Problem requirements >>
Take the material below and output exactly the run of lines from the one containing "You are a computer-use" down to the one containing "Instruction: Click the", with both included.

Exercise input >>
◆ ◆ ◆ ◆ ◆ ◆ ◆
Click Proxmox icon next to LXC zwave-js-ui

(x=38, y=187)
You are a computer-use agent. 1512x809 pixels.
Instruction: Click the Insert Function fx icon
◆ ◆ ◆ ◆ ◆ ◆ ◆
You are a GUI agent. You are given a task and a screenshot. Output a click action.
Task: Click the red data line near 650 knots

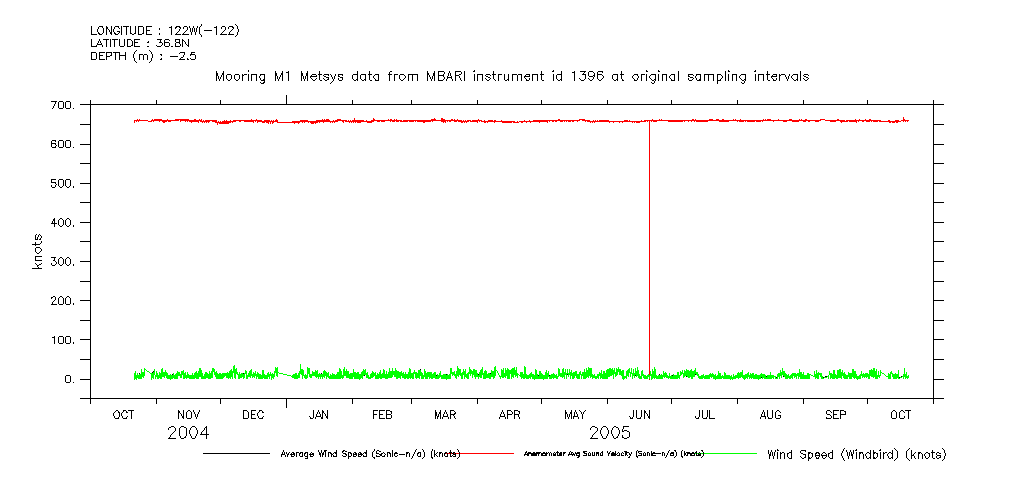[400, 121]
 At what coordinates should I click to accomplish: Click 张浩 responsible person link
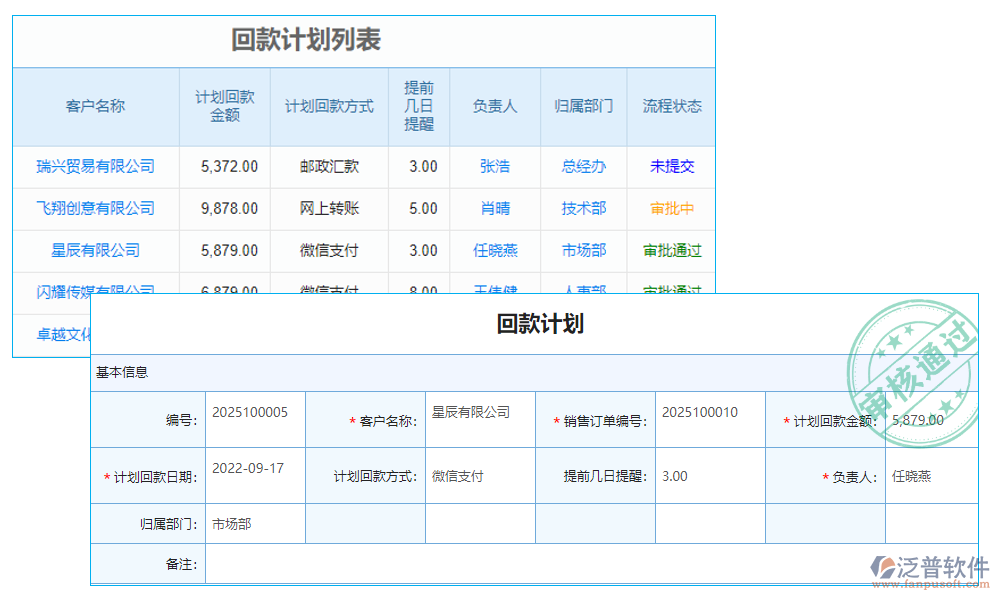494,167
◆ ◆ ◆ ◆ ◆ ◆ ◆
Output below >>
You are a computer-use agent. 1512x809 pixels.
Instruction: Click the Insert Function fx icon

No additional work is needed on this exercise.